1 · Boundary & Identity
🚧 Draft (core-idea sketch). Part A · Core Ideas. The problem under all the others.
The problem. Almost everything below — voting, consensus, fair pricing, basic income — silently assumes you can tell distinct participants apart. A central identity registry is out (centralization, privacy); a cheap "proof of personhood" is forgeable; a strong one is privacy-destroying. This is the Sybil problem, and it's the precondition for the system to have a well-defined boundary at all.

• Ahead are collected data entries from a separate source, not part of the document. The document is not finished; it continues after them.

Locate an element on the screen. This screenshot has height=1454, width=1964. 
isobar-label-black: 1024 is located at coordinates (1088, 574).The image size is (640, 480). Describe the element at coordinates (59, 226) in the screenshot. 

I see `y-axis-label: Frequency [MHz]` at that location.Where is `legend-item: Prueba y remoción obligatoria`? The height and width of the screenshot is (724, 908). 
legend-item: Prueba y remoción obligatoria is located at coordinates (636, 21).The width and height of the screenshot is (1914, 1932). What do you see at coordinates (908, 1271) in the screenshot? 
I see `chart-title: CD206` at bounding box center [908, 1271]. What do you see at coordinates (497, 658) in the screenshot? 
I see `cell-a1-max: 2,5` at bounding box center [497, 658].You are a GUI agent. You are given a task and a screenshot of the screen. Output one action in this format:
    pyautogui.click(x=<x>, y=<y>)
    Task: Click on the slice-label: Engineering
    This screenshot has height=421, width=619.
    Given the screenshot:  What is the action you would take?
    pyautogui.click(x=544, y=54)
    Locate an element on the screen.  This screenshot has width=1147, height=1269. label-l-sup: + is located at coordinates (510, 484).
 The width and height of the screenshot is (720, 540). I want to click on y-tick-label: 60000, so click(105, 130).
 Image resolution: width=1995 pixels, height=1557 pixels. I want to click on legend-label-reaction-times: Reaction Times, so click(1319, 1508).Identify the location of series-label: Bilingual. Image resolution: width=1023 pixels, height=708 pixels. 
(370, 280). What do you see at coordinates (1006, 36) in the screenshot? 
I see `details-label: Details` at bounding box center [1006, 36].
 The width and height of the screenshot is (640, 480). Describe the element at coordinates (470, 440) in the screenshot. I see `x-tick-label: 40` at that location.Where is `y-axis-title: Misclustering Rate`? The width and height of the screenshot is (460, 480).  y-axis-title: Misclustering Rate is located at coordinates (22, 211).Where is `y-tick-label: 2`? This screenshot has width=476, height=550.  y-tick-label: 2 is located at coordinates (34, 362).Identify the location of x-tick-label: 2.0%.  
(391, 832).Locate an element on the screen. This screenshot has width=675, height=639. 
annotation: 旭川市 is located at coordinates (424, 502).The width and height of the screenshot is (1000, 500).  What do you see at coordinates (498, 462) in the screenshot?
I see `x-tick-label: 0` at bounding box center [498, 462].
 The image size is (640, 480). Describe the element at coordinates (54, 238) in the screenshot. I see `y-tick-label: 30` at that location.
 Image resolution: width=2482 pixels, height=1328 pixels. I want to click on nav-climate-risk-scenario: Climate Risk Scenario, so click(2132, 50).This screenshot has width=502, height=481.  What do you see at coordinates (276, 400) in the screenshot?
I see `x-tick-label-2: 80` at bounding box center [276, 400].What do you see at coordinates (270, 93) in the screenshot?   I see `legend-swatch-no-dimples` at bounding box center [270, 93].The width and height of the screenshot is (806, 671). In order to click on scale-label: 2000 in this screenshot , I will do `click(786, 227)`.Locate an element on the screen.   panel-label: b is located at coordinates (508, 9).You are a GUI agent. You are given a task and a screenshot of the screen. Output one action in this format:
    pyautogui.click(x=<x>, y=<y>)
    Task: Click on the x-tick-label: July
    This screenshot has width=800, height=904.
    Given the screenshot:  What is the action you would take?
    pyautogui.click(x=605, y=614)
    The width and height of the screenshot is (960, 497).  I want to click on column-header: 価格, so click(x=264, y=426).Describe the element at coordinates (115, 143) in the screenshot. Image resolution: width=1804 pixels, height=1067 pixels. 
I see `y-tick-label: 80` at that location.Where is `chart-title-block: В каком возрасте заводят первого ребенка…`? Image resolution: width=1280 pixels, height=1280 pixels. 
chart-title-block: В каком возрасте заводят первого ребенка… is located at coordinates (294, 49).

The core idea. Stop asking "is this a distinct person?" and ask "how much independent information does this participant contribute?" Look at each account's behavioral residuals — forecast errors, transaction timing, verdicts — after conditioning on public information. Honest distinct agents are roughly independent; one controller's puppets stay correlated because they share private state. An effective population n_eff collapses a tightly-correlated cluster of k sock-puppets toward 1, while genuine independents each count fully. Issue all weight (votes, income, influence) per unit n_eff, and the Sybil attack yields nothing. Identity becomes an accumulated signature of real work — faking k identities costs about as much as being k real contributors.
Leans on: nothing — it's the root. Enables: money (6), the resource market (5), the truth machine (7), governance (8) — everything counted or weighted.
⚠️ Where it's thin. It's an arms race: how much behavioral monitoring is "enough" is empirical, estimating the correlation structure at scale is unsolved, and a fresh account is weakest exactly at birth (handled later via local vouching). Spec depth + failure modes: Part B.